Poster
Dual Semantic Guidence for Open Vocabulary Semantic Segmentation
ZhengYang Wang · Tingliang Feng · Fan Lyu · Fanhua Shang · Wei Feng · Liang Wan
Open-vocabulary semantic segmentation aims to enable models to segment arbitrary categories. Currently, though pre-trained Vision-Language Models (VLMs) like CLIP have established a robust foundation for this task by learning to match text and image representations from large-scale data, their lack of pixel-level recognition necessitates further fine-tuning. Most existing methods leverage text as a guide to achieve pixel-level recognition. However, the inherent biases in text semantic descriptions and the lack of pixel-level supervisory information make it challenging to fine-tune CLIP-based models effectively. This paper considers leveraging image-text data to simultaneously capture the semantic information contained in both image and text, thereby constructing Dual Semantic Guidance and corresponding pixel-level pseudo annotations.
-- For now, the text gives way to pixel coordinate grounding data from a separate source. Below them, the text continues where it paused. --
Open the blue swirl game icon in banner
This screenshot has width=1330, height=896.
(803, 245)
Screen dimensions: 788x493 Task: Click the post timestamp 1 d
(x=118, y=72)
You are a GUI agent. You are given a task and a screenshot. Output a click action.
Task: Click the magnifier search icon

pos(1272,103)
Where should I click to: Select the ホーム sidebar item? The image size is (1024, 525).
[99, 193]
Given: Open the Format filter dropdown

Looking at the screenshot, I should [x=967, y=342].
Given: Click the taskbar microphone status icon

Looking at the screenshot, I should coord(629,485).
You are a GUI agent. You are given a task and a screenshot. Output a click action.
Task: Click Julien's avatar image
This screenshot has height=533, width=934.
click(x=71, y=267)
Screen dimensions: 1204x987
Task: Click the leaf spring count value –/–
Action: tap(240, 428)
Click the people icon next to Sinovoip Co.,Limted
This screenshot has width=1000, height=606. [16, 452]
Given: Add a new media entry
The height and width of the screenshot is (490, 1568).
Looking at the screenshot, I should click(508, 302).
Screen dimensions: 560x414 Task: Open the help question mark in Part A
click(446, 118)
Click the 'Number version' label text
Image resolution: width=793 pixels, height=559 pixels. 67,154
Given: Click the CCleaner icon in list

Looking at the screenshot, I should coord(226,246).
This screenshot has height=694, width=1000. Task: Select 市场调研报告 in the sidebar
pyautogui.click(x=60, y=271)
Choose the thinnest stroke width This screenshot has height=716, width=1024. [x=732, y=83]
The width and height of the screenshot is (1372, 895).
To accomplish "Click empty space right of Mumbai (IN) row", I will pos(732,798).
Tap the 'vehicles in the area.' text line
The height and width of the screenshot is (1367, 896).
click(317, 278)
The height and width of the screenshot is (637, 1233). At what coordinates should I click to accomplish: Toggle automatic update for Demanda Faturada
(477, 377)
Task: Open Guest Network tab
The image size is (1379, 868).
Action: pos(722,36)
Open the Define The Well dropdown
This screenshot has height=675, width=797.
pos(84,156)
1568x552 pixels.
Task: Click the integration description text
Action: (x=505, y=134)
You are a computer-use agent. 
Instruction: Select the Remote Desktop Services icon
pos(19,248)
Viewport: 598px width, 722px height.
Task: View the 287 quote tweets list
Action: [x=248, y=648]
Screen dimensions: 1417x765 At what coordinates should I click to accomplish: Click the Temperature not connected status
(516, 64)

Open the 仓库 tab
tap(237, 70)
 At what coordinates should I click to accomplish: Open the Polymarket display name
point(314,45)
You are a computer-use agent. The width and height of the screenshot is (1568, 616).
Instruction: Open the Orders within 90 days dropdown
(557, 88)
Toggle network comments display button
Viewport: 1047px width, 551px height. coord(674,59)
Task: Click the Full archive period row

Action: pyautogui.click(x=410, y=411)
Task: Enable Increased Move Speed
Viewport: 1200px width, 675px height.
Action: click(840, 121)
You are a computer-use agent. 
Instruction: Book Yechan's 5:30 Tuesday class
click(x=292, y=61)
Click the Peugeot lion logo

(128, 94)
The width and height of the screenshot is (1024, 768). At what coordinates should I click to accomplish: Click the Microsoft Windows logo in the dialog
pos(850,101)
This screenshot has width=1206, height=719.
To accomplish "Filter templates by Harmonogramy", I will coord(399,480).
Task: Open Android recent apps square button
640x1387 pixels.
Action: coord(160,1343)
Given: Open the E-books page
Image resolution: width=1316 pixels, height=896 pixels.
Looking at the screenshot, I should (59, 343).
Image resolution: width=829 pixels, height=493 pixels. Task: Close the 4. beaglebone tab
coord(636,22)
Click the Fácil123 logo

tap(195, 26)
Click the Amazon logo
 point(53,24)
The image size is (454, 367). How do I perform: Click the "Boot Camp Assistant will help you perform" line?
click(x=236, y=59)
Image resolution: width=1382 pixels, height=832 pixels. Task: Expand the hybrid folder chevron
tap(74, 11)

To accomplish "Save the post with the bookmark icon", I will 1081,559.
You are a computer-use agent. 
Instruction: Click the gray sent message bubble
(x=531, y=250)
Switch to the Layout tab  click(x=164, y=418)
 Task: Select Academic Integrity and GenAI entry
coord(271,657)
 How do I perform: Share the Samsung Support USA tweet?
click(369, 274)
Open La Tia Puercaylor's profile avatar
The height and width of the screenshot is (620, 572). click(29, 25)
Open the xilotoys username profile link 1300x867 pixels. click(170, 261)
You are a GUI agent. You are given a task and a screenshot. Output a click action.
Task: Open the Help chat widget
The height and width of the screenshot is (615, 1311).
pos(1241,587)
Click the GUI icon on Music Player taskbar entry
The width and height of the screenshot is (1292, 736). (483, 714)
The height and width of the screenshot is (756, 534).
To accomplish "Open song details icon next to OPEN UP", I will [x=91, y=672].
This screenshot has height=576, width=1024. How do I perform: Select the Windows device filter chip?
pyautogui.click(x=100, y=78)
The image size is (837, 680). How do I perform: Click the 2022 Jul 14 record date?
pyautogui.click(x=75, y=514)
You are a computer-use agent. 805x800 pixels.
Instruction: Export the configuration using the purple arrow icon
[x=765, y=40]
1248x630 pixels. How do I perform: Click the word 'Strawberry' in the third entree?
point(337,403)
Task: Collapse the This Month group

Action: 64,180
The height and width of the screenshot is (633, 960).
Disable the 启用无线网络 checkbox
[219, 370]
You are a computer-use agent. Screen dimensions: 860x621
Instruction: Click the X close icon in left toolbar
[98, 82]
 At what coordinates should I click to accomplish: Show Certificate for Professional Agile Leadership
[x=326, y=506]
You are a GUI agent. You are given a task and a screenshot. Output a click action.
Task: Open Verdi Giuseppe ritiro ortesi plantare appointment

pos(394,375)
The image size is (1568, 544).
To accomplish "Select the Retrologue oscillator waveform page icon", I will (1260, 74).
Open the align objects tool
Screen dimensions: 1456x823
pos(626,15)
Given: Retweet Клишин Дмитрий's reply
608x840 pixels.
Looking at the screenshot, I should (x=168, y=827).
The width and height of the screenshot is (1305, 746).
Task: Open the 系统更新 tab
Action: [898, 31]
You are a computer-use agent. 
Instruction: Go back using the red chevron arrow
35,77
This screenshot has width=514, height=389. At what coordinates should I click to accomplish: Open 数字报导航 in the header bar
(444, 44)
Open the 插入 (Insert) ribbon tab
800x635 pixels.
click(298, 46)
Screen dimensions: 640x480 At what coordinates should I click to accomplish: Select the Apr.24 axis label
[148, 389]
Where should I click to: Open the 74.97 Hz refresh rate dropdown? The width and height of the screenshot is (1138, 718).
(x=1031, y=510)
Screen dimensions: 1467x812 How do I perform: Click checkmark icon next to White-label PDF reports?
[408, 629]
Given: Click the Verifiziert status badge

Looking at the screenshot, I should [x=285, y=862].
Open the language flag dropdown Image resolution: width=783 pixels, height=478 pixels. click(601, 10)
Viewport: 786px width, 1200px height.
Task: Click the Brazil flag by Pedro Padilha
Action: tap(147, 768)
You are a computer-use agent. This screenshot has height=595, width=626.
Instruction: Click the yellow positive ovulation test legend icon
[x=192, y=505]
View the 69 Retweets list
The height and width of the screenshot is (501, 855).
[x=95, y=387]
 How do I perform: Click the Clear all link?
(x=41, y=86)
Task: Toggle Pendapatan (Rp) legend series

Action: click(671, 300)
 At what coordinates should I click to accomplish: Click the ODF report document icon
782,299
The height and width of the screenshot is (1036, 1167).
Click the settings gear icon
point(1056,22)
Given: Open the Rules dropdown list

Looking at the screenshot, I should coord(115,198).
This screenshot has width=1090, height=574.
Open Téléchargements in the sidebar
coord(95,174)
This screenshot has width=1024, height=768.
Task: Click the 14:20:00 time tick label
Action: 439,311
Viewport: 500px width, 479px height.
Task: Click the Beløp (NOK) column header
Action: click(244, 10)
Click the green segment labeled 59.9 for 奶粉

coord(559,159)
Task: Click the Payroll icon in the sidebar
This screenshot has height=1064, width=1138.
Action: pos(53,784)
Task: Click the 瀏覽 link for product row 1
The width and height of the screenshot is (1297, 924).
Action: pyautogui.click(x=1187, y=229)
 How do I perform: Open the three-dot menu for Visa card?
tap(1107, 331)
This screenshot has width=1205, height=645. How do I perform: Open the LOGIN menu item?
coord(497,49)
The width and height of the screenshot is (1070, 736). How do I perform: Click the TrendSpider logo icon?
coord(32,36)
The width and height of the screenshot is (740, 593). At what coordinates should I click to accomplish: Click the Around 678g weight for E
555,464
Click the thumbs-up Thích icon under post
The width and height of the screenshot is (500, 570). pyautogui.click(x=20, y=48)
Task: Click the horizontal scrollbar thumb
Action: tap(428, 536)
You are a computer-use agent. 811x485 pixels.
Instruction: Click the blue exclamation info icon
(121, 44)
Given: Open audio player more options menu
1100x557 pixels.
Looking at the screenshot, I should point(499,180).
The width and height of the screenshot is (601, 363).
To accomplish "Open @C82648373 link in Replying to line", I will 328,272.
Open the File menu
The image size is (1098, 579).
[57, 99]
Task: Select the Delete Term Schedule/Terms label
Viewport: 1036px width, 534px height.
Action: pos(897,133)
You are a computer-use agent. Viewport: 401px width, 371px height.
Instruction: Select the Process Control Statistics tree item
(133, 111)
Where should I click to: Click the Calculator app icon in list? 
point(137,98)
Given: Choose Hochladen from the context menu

Particularly, the visual semantic guidance is enhanced via explicitly exploring foreground regions and minimizing the influence of background. The dual semantic guidance is then jointly utilized to fine-tune CLIP-based segmentation models, achieving decent fine-grained recognition capabilities. As the comprehensive evaluation shows, our method outperforms state-of-art results with large margins, on eight commonly used datasets with/without background.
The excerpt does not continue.